**Task details**
Pull each line holding "computer" out of the entries below.

**Provided data**
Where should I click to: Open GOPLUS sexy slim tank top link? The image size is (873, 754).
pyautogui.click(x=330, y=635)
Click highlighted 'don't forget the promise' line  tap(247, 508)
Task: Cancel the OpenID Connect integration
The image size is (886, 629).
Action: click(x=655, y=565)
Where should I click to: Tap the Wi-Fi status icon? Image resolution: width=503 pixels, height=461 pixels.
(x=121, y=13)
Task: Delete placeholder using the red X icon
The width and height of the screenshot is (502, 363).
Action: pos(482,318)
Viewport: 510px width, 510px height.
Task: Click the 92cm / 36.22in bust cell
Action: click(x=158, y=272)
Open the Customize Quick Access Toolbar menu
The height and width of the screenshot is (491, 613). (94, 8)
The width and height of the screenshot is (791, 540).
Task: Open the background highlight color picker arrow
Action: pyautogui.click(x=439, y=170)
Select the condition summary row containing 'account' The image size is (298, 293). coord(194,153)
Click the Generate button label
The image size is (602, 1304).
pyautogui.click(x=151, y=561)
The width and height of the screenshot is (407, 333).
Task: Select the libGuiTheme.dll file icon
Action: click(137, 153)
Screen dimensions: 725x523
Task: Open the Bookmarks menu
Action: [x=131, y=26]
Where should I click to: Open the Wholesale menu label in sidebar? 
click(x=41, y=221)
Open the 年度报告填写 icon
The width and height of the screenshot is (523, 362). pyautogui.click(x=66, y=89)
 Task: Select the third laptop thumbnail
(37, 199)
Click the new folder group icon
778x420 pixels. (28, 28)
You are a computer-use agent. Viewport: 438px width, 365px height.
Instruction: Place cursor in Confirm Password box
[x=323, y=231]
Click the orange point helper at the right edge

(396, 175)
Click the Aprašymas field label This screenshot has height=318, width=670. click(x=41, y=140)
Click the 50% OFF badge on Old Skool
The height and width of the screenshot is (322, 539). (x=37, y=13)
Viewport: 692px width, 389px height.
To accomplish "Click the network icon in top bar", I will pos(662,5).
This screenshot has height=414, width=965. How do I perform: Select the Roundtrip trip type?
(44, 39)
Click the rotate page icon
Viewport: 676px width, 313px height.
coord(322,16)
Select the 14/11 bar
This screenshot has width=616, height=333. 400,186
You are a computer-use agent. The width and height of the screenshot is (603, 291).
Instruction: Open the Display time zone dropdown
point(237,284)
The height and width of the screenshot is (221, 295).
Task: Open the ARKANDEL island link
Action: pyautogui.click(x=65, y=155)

**Result for this task**
You are a computer-use agent. Viewport: 438px width, 365px height.
You are a computer-use agent. The width and height of the screenshot is (603, 291).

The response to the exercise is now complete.